The final showdown is the true golden highlight of the film. Leah, the nutty ballerina, at some point completes a descent into batshit Kate Bush territory, and just starts dancing and singing as if no one else is around (let alone a dude in a Santa suit running around killing people). Santa is revealed to be the mother of the dead girl from the beginning (surprise), and she chases Jennifer Runyon around for a while, with Leah twirling and warbling in the background. Eventually, Jennifer pushes the killer over the balcony, and the mother ends up just like the daughter, although we never actually see the fall. We see her get pushed, and the film suddenly cuts to her spread out on concrete. I guess they couldn’t find a stunt double for an aging female Santa.

As if all of this wasn’t enough, Jennifer is then attacked by another killer Santa, this time the useless pork chief from earlier in the film, who happens to be the dead girl’s father. At least when a police officer is wearing his standard uniform, you can spot captain piggie from a distance and haul ass for the proverbial hills. Then again, at the rate this is going, it's also probably safe to assume malfeasance of some sort when confronted with a fella wearing a Santa costume. Anyway, the nerd shows up, grabs a crossbow, and bags himself a fat fuck fairy-tale/pork-trough hybrid asshole, and then runs off with Jennifer. I guess he would now have to be officially classified as an ultra cool super stud, assuming he dumps the glasses and gets contacts. Meanwhile, crazy Leah continues her melodic moans, eventually pirouetting her way out on to the balcony for her big freeze frame finale; a walking non-sequitur amidst a pretty righteous dual Santa slaughter.


  1. It's too bad that Jennifer Runyon is no longer acting these days. She was fun.

  2. @Morgan
    I think CARNOSAUR was her last movie, so yeah. I actually had a big crush on her when I was like 8 or 9, mostly because of CHARLES IN CHARGE, and slightly because of her scene in GHOSTBUSTERS. The only other movies I remember her from are UP THE CREEK and THE IN-CROWD. The latter is essentially HAIRSPRAY played straight, but it's a fun movie all the same.

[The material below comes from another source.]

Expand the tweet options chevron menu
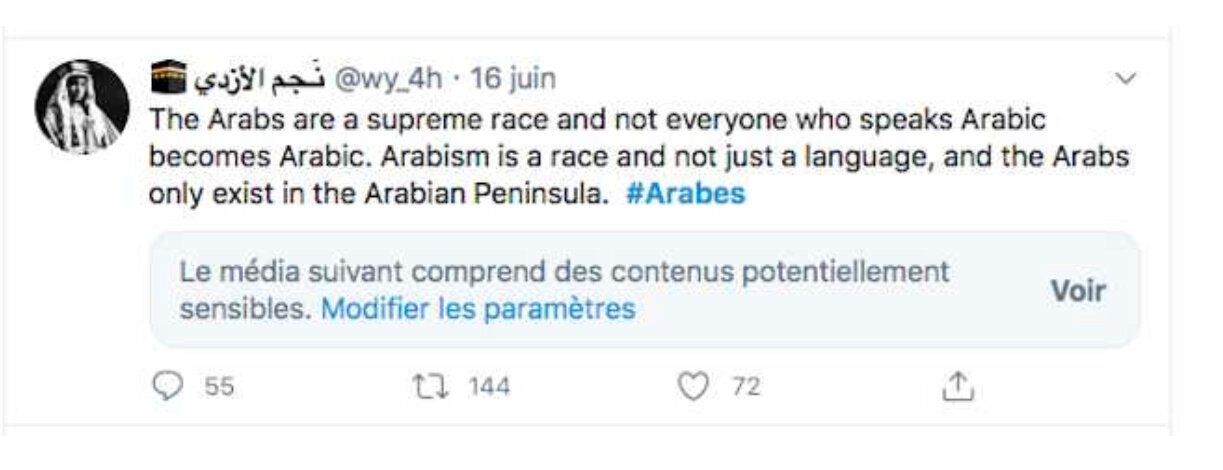 [1126, 79]
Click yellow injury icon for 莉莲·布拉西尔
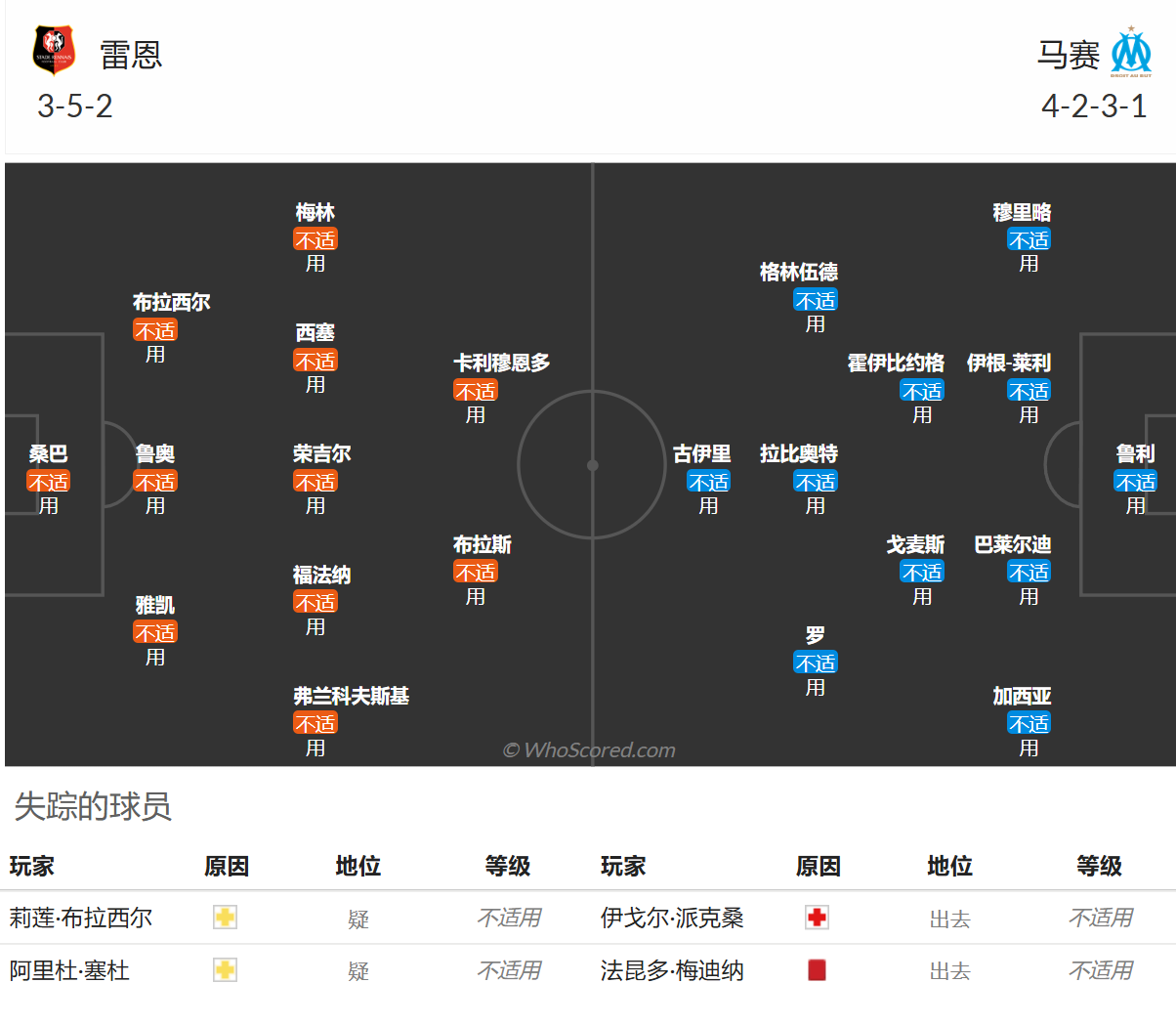Viewport: 1176px width, 1026px height. (x=226, y=918)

It's now on Netflix instant watch (I gots it on VHS yo), so you might want to check it out. It may be up your alley :)

  3. I love this cheesy, rough, underrated Santa slasher and prefer it to Silent Night, Deadly Night. The synthesizer score is really weird but awesome. Ahead of its time in a lot of ways, especially the high body count.

  4. @Ray
    Yea, the score is pretty weird, and the ballerina's singing at the end is even weirder accompaniment. Thanks for commenting!